*The task:* Provide again, from the entries below, every line from the one containing "You are a computer-use" through the one containing "Instruction: Collapse the", exactly as written, and no other line.

*Dataset records:*
┄┄┄┄┄┄

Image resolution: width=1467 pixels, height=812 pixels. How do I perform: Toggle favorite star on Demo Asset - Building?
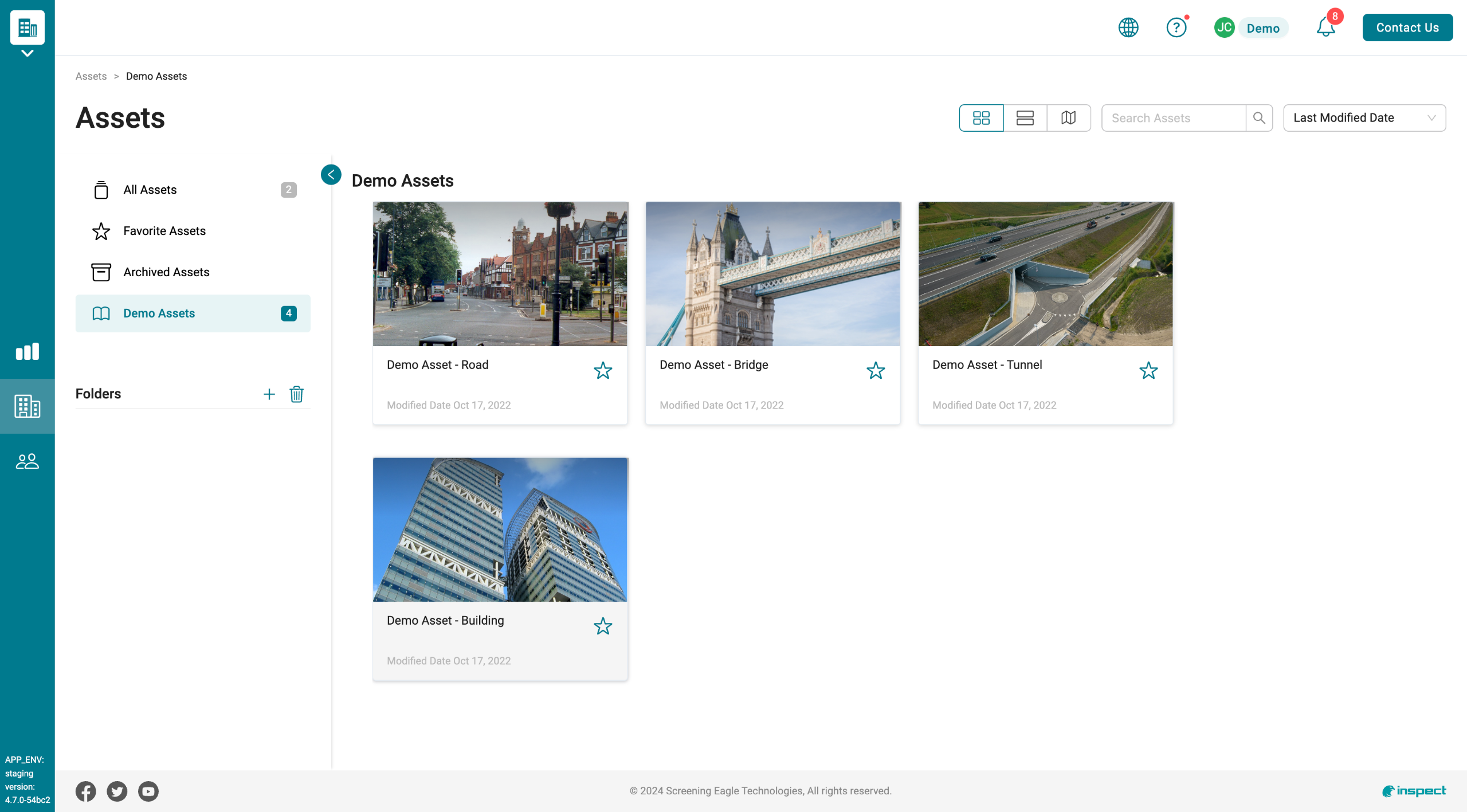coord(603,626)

┄┄┄┄┄┄

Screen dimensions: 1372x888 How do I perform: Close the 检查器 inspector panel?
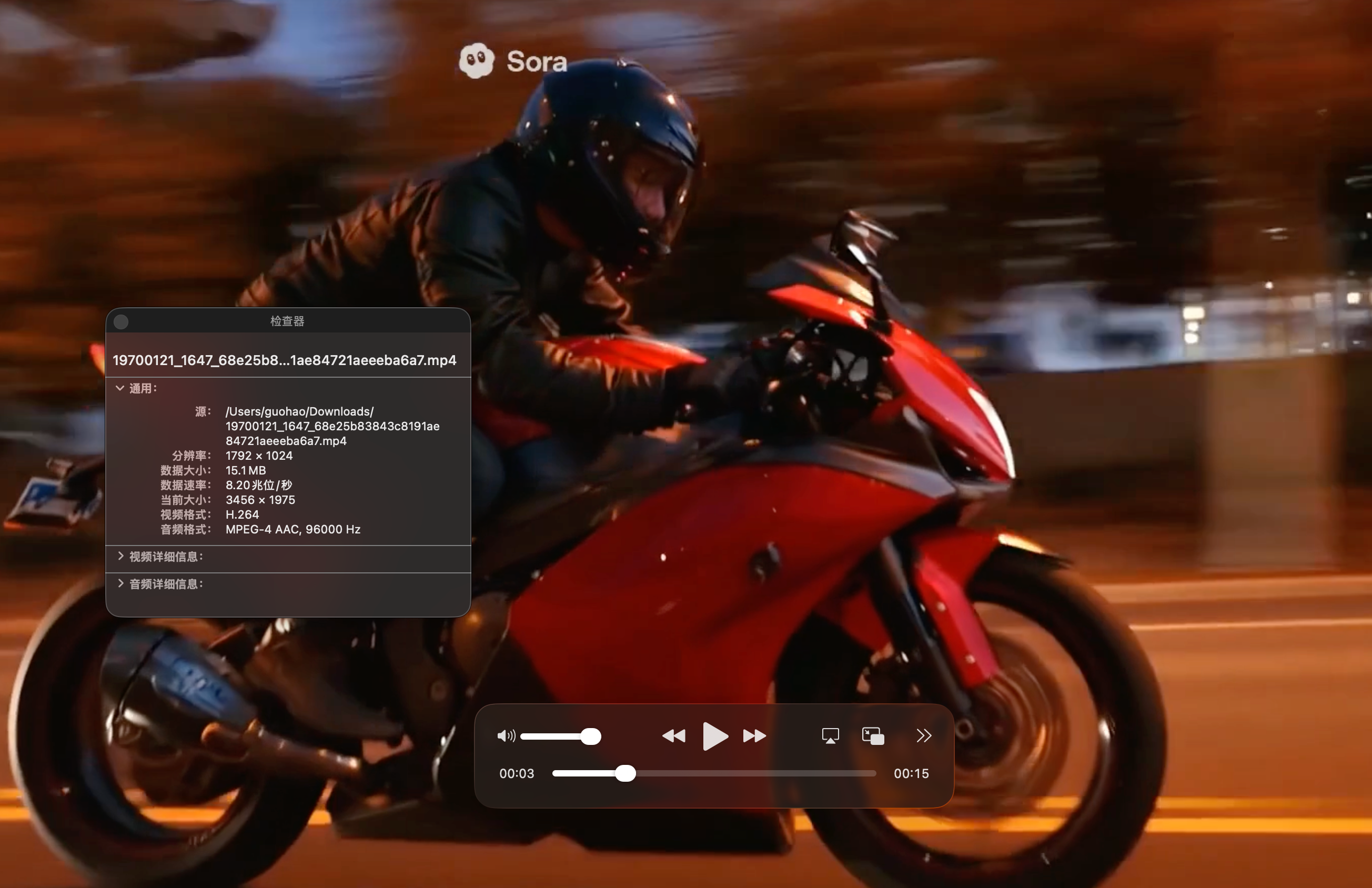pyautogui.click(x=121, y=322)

┄┄┄┄┄┄

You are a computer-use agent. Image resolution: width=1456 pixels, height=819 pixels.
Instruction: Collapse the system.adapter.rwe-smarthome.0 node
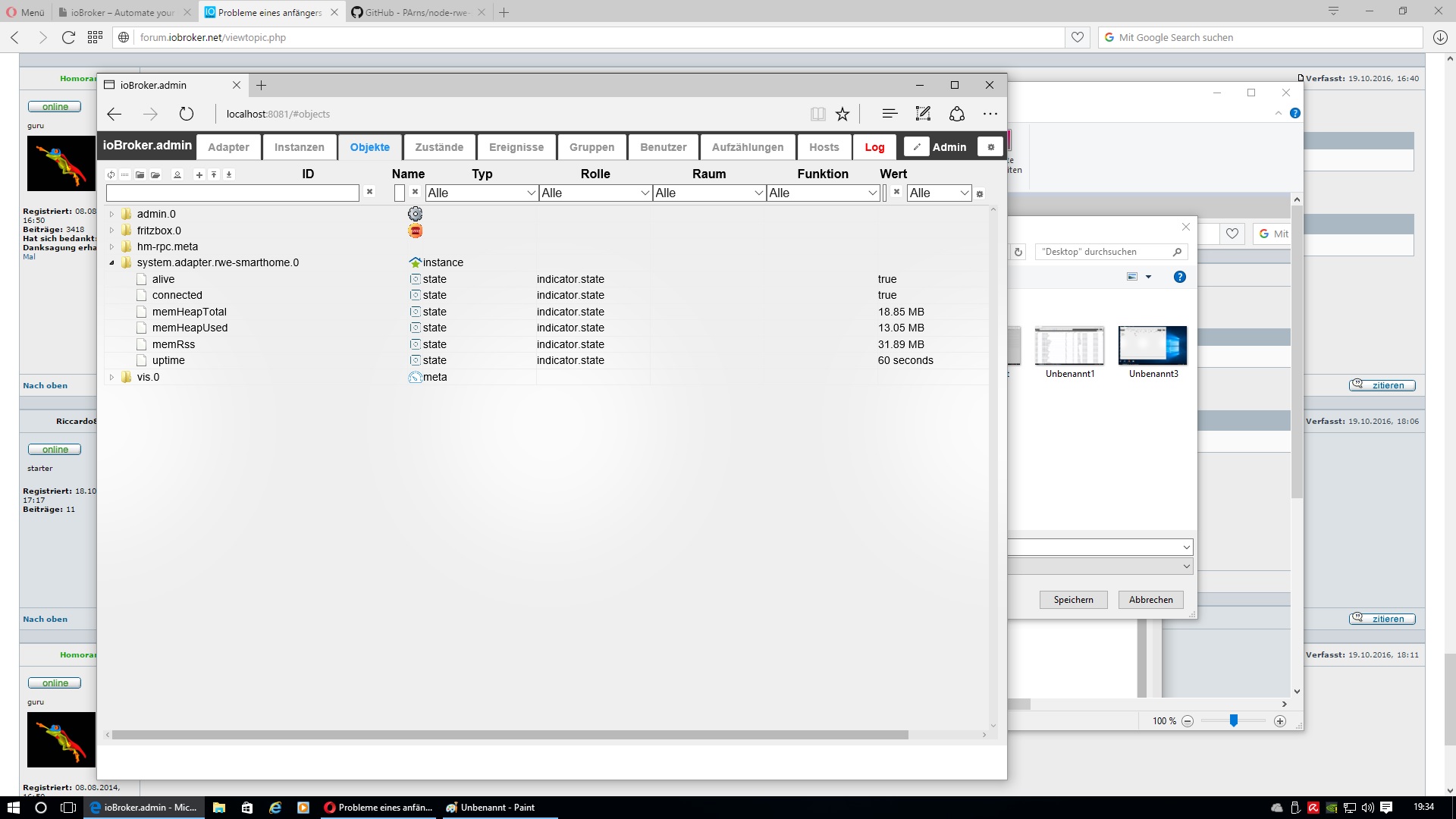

┄┄┄┄┄┄

*Answer area:*
You are a computer-use agent. Image resolution: width=1456 pixels, height=819 pixels.
Instruction: Collapse the system.adapter.rwe-smarthome.0 node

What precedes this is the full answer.